From this training, a couple of areas emerged that could benefit Elgin’s operation. First, develop a prescribed salt application rate, including a proper prewetting application. Second, evaluate on-street salting policies and look for efficiencies. It was found that drivers salted continuously while plowing their routes even while it was still snowing and made little use of the spreaders’ application controls.
The new plan stipulates that drivers on the super routes salt continuously while plowing at set prescribed rates. Within the residential routes, only hills and trouble spots are salted while it is snowing. As residential routes are being plowed, and after the snow has ceased, drivers only salt the intersections and at mid block. The resulting savings are significant. Elgin spends an average of $600,000 per year on salt and liquids. What the department realized was a reduction of 20% of its typical salt usage, or a savings of $120,000.

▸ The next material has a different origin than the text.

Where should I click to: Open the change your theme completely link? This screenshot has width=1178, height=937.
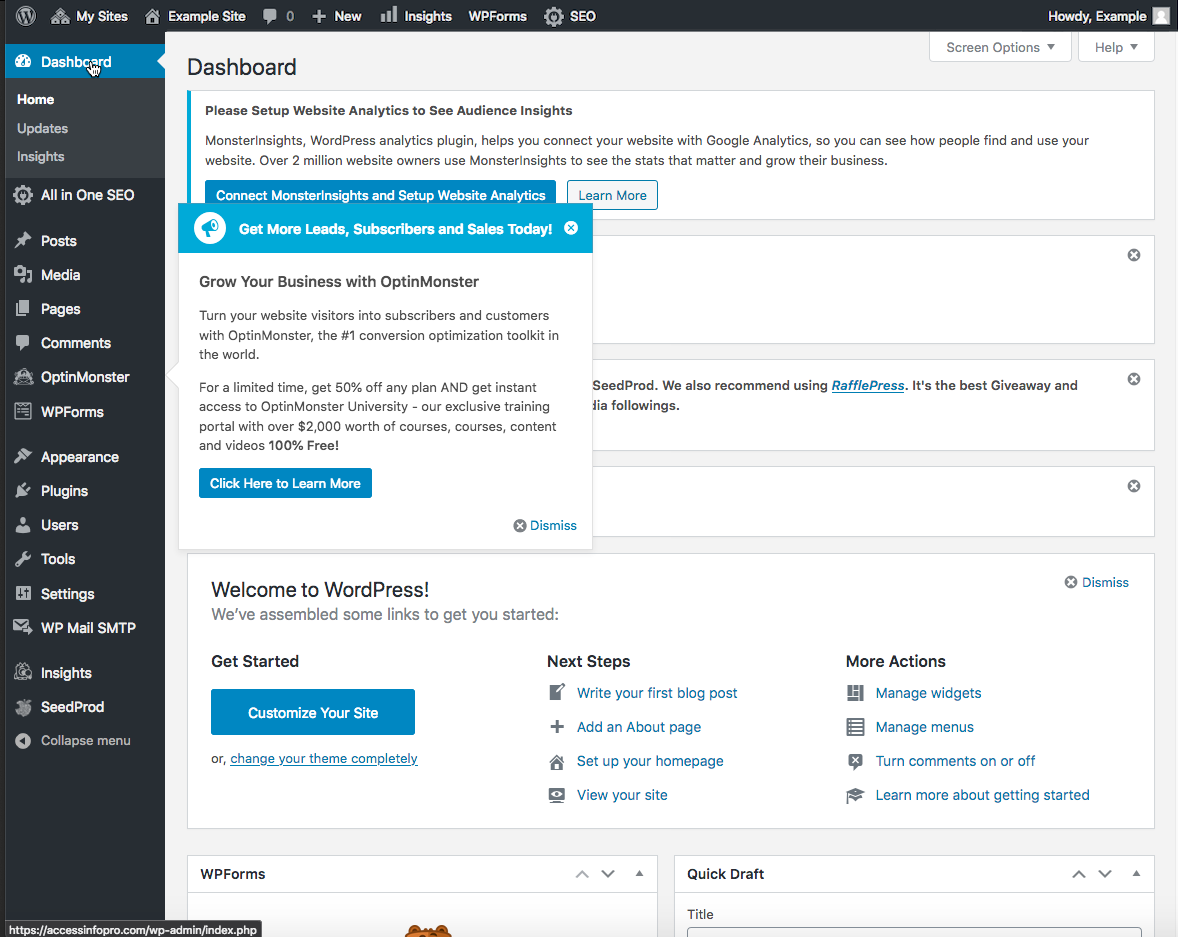(x=324, y=759)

Better use of liquids meant the department also was using more liquids. Public-works staff evaluated the ability to produce its own brine and mix its own blend of salt brine, beet juice and calcium chloride. Taking the lead from the McHenry County, Ill., Transportation Department, the “super mix” consists of 85% brine, 10% beet juice and 5% calcium chloride. The super mix is as effective as calcium chloride, costs less and has an environmentally friendly element. There was an up-front cost of $50,000 to construct the brine-making station. The annual savings realized over the direct purchase of the liquids is $100,000.

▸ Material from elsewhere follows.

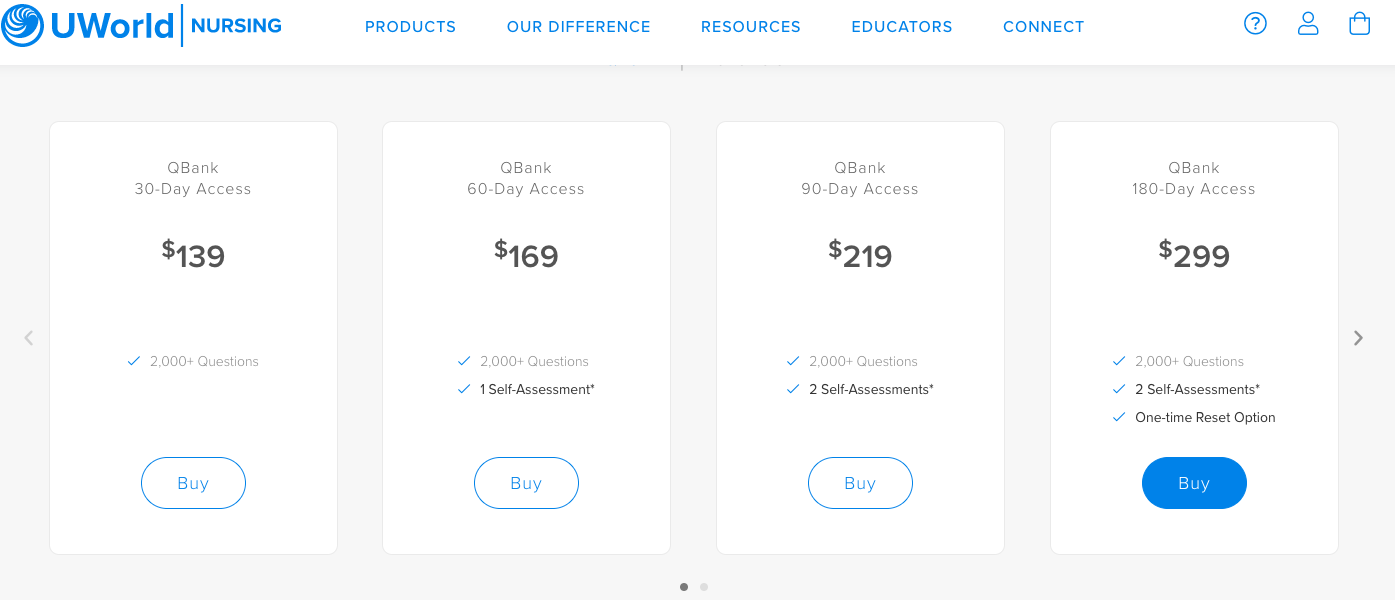Open the help question mark icon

The final significant change to the operation was to the plow blades. The former plan identified rubber blades to be used on all front plows. Steel blades were used on all undercarriage plows. As the lack of response to the residential areas was the larger problem of the operation, it also was recognized that the ability to adequately plow down to pavement was lacking. Research showed that many area public-works agencies used steel blades exclusively on their plows. Reasons for this included better street clearing, streets were less likely to develop a hard snow pack on the pavement and steel blades lasted longer.

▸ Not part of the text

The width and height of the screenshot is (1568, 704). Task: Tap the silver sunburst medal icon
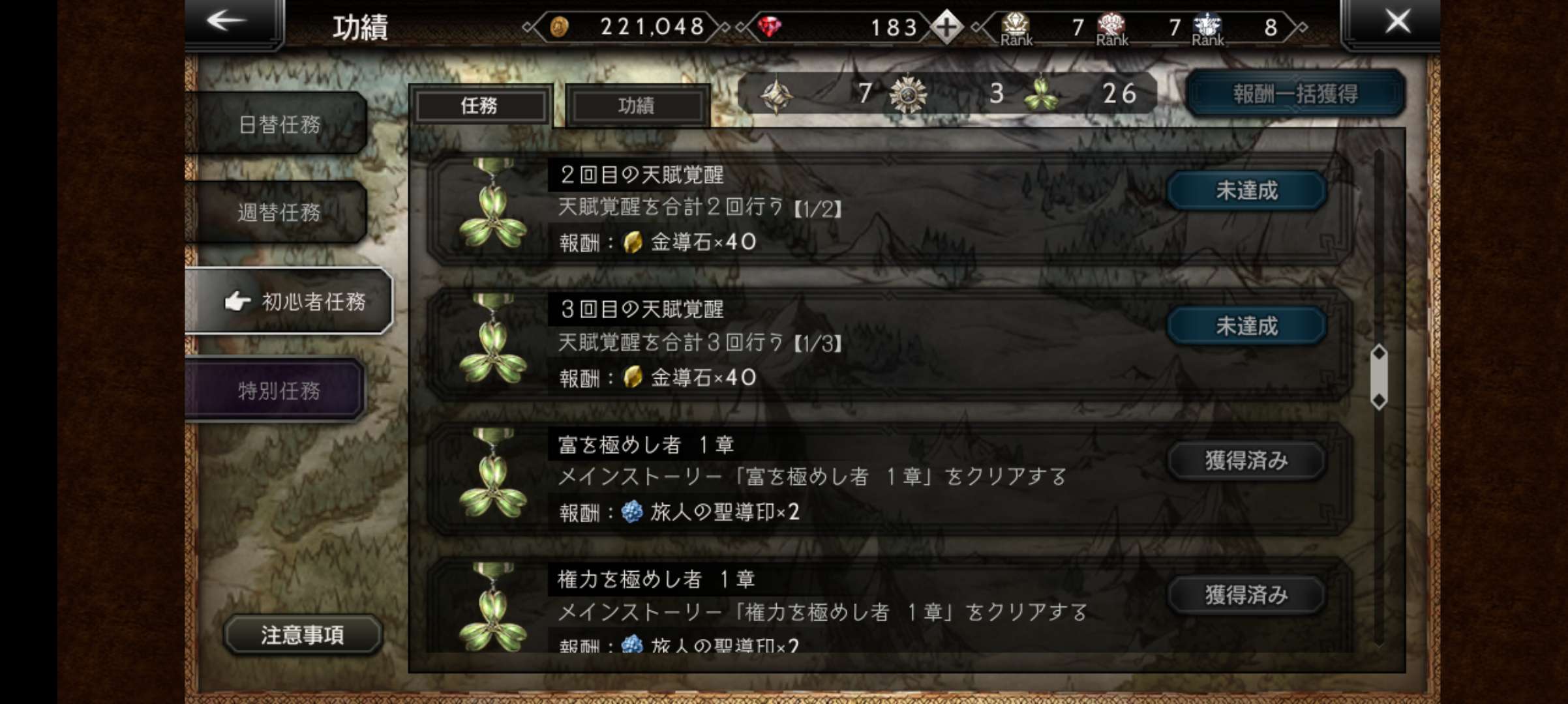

Elgin made the change to use steel blades exclusively in conjunction with the new plan. Use of the steel blades has proven to more effectively remove snow and ice from the pavement. There was and remains some apprehension toward the value of the steel blades. Negative consequences include less comfort for the drivers. While steel blades last longer, they break more frequently, and pavement markings take a beating. The Elgin Public Works Department continues to work on this aspect of the operation and is trying different types of rubber, plastic, polyurethane and segmented blades to learn which will be most effective from both the standpoint of cost and operational success.
Elgin public works has learned what can happen if you allow yourself and your operation to become complacent and to take the public for granted. The department has learned that an effective operation requires input for the entire community and all staff to be effective. The department has learned that it needs to be adaptable to changing expectations and to changing resource allocations, and that it must continue to evaluate and seek out new and better solutions to perform operations. The department also has learned that training is important to educate staff so that they will have the knowledge to provide input and gain their buy-in to the operation. Without buy-in from the community and from staff, no public-works operation can succeed.